## PROVIDED ENTRIES
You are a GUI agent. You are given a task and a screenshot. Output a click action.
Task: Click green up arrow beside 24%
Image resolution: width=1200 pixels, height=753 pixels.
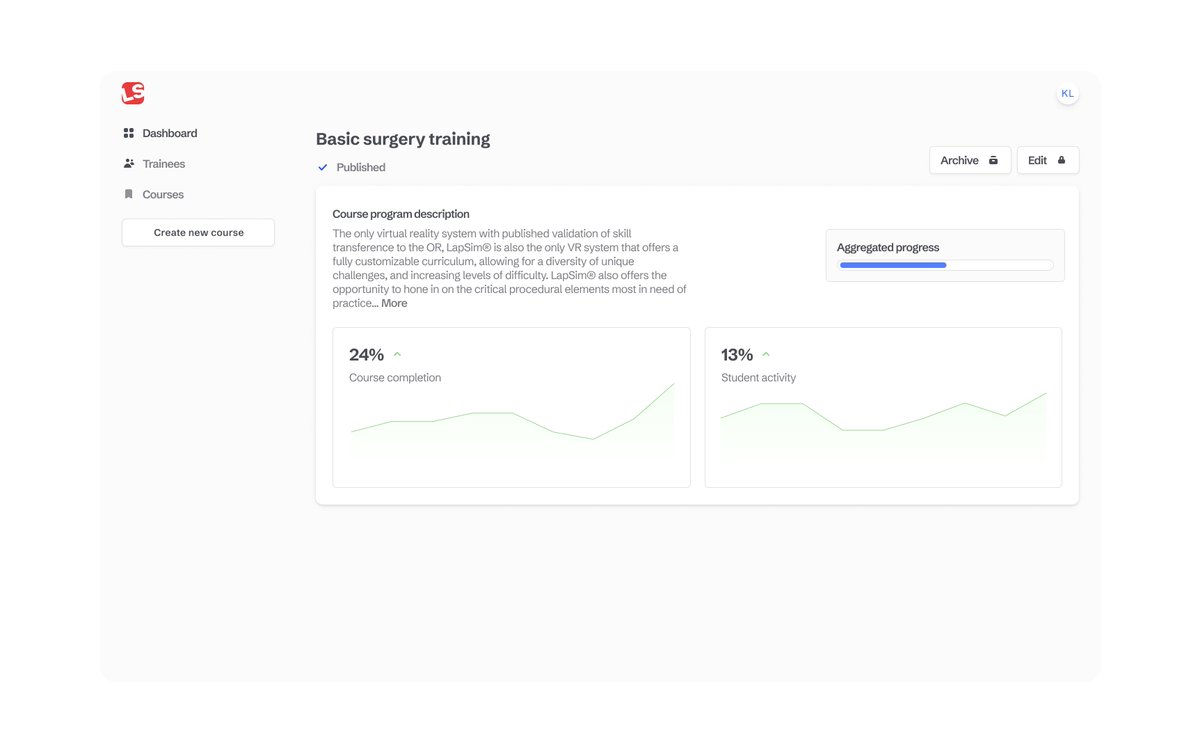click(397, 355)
--
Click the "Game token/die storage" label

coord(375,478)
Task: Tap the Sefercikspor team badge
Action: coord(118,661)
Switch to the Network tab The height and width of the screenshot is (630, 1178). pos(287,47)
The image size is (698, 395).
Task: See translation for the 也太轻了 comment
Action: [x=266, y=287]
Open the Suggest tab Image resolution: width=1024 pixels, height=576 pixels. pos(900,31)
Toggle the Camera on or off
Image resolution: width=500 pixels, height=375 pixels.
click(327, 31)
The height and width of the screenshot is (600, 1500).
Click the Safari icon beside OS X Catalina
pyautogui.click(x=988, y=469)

## THE REQUEST
Give the stretch from the line containing "You are a GUI" through the line containing "click(397, 355)" as a JSON list of strings, one string per line, with blank lines omitted. Leave the pictures out.

## ANSWER TO THIS TASK
[
  "You are a GUI agent. You are given a task and a screenshot. Output a click action.",
  "Task: Click green up arrow beside 24%",
  "Image resolution: width=1200 pixels, height=753 pixels.",
  "click(397, 355)"
]